Anne Canteaut, winner of the prestigious 2023 Joliot-Curie Prize for “Scientist of the Year” in France for her work on encryption, describes the status of women in science as “terrible” in an interview with AFP.
She is research director in computer science at Inria (National Institute for Research in Digital Sciences and Technologies) and was rewarded this week for her work in this discipline shrouded in mystery.
“It is the modern version of secret codes that we use to protect the confidentiality of information,” she explains. A world that was once the preserve of governments and the military, but that today everyone enters without realizing it, for example by using their bank card to make an internet purchase.
The 53-year-old researcher is currently working on “systems that use very little energy, such as remote-controlled medical implants, such as a heart defibrillator.” With a communications security imperative that is even greater than that “embedded in the car key.”
More a privateer of the king than a rapacious pirate, his role is to “find the flaws in a system before they are discovered by someone malicious.”
This science is based on both mathematics and computer science, a discipline that she definitely did not want to pursue after completing her preparatory courses in Lille, she says with a laugh.
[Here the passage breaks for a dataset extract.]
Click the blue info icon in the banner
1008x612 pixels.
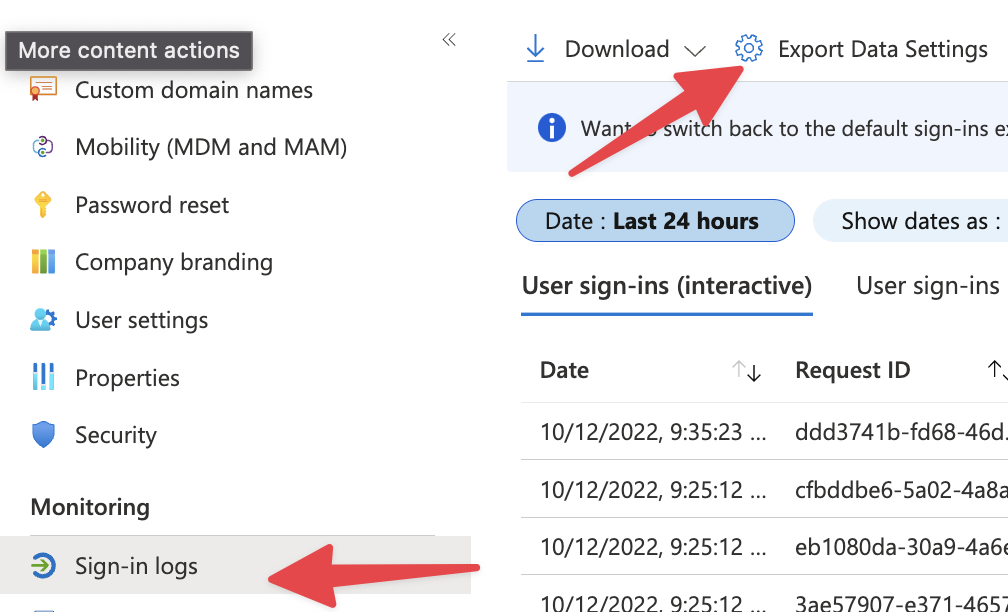552,128
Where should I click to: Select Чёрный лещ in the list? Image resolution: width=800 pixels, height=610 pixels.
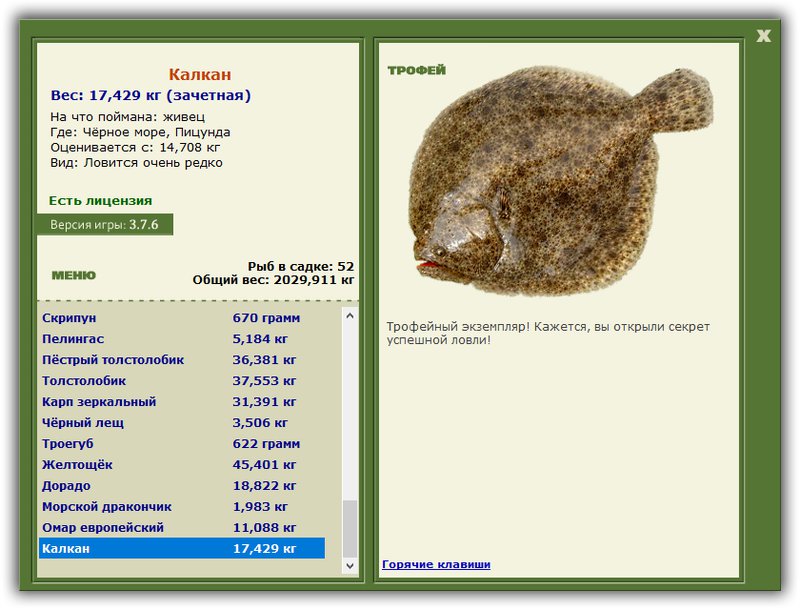tap(182, 422)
His first year at ENSTA Paris (National School of Applied Techniques) was a revelation: “I discovered that computer science was a science and I loved it.”
– A situation that is “getting worse” –
Nothing predestined this good Dunkirk high school student, with a mother who taught history and geography and a father who was “absolutely not in the education system,” to undertake such a journey. A path “made possible by an education system that is now full of pitfalls.”
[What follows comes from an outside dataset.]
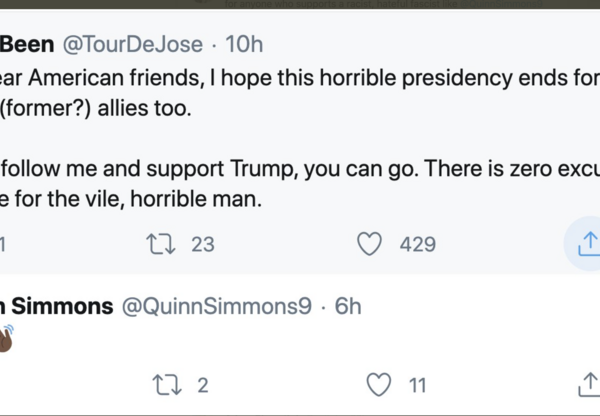
Task: Click the retweet count of 2
Action: (203, 385)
The major engineering schools “recruit only a few students, mainly from Ile-de-France,” funding for a thesis for the school’s best graduates “no longer exists,” and the few elected officials who have received graduate contracts “can do at best rent a maid’s room,” laments Anne Canteaut.
As for the status of women, she describes it as “terrible” and that the situation is “getting worse and worse.” “There are almost no women in science,” especially in computer science and mathematics, said the winner of the Irène Joliot Curie Prize, awarded by the Ministry of Higher Education and the Academy of Sciences and aimed at promoting the status of women goal has been set in research in France.
The engineer and researcher acknowledges the careful work of associations such as Animath or Femmes et Mathématiques, which strive to introduce young girls to science – she has taken part in interventions in middle and high schools.
But the contradictions annoy her: On the one hand, it is clear to everyone that women are too much of a minority in scientific disciplines, but on the other hand, “all the measures taken would only make the situation worse.”
Starting with the 2019 high school reform, which diminished the importance of mathematics and led to a decline in the number of girls enrolled in mathematics subjects. The reform was again “reformed” and since this year mathematics has again been compulsory for all high school students in the first grade.
Anne Canteaut also criticizes the system for awarding junior professorships that will be introduced from 2021, in which there is a separate jury for each position to be filled. An organization that has the perverse effect of preventing an overall vision of the nominations and respect for the diversity “and not just gender” of the applications.
Result: Of the twelve people who are qualified for a professorship at Inria within three years, only one is a woman.